Article: On the
Internal Revenue Service | An official website of the United States government website, the "log in" button was not in the top right on the navbar like it is on most websites. It was weirdly placed in the middle of the page below the fold.
An IRS engineer explained that the *soonest* this change could get deployed is July 21st... 103 days from now.
This engineer worked with the DOGE team to delete the red tape and accomplished the task in 71 minutes. See before/after pictures below.
There are great people at the IRS, who are simply being strangled by bureaucracy. Source:
https://x.com/doge/status/1910067646827057152
So ironically this is one I can actually speak to as, while not involved with the IRS, I do know what's going on to add time and, frankly, there's good reason for it, though not 103 days reason for it.
The Federal government requires that all changes to computer systems, including websites, go through a Change Management Process that has MANDATORY security review steps. This is to validate and ensure that everyone involved in making the change knows what the change entails AND how that impacts the security of the system in question.
Part of that process REQUIRES an independent third party analysis and verification of the change and that group will draft a document known as a Security Impact Assessment and determine if the change made is "Significant" (potentially impacting the security status of the system in question) or "Non-Significant" (not impacting the security status). This assessment than has to be agreed to by multiple stakeholders in the system and signed by the System Owner, that is, the government representative whom takes responsibility for the system (IE, the buck stops with them).
Now, for a change like this, ideally the security review process would not take long, it would be classified as a "Non-Significant" change and thus quickly get processed through the system. It would take longer than 71 minutes, yes, perhaps even days. But 103 days, over three months, means that the IRS' security assessment process is fundamentally broken and they need to improve their handling of change management.

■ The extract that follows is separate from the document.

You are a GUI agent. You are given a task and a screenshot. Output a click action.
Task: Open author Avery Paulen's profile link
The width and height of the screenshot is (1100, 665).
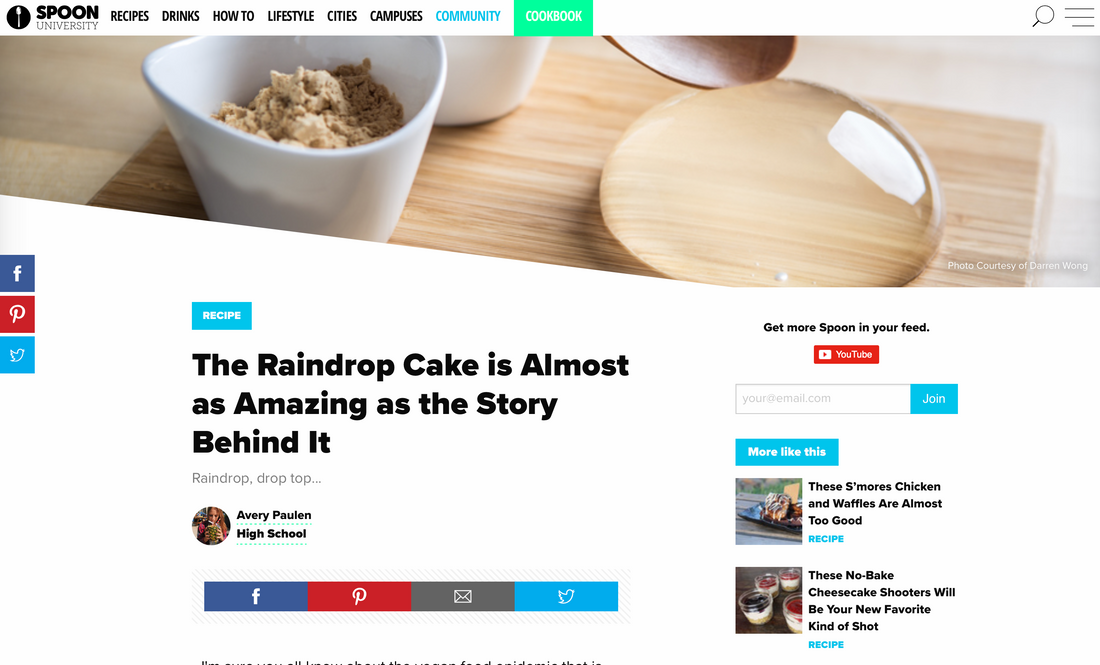tap(273, 515)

And yes, that independent security assessment step IS, unfortunately, required. Both the contractors hired and the government employees have self interest in skipping it and ignoring security concerns about changes. Government focuses on availability and uptime, while contractors only care about what they're hired for, which is usually ALSO availability and uptime. They will CONSISTENTLY cut corners or falsify documentation to claim changes that WOULD impact the security status of a system would not, because it's faster, means less paperwork, and the person who ends up holding the bucket if things go wrong is that System Owner, not the people who made the changes. Basically everyone EXCEPT the independent security assessment team have conflicts of interest that potentially compromise their analysis, meanwhile the independent assessors are paid to ONLY care about that.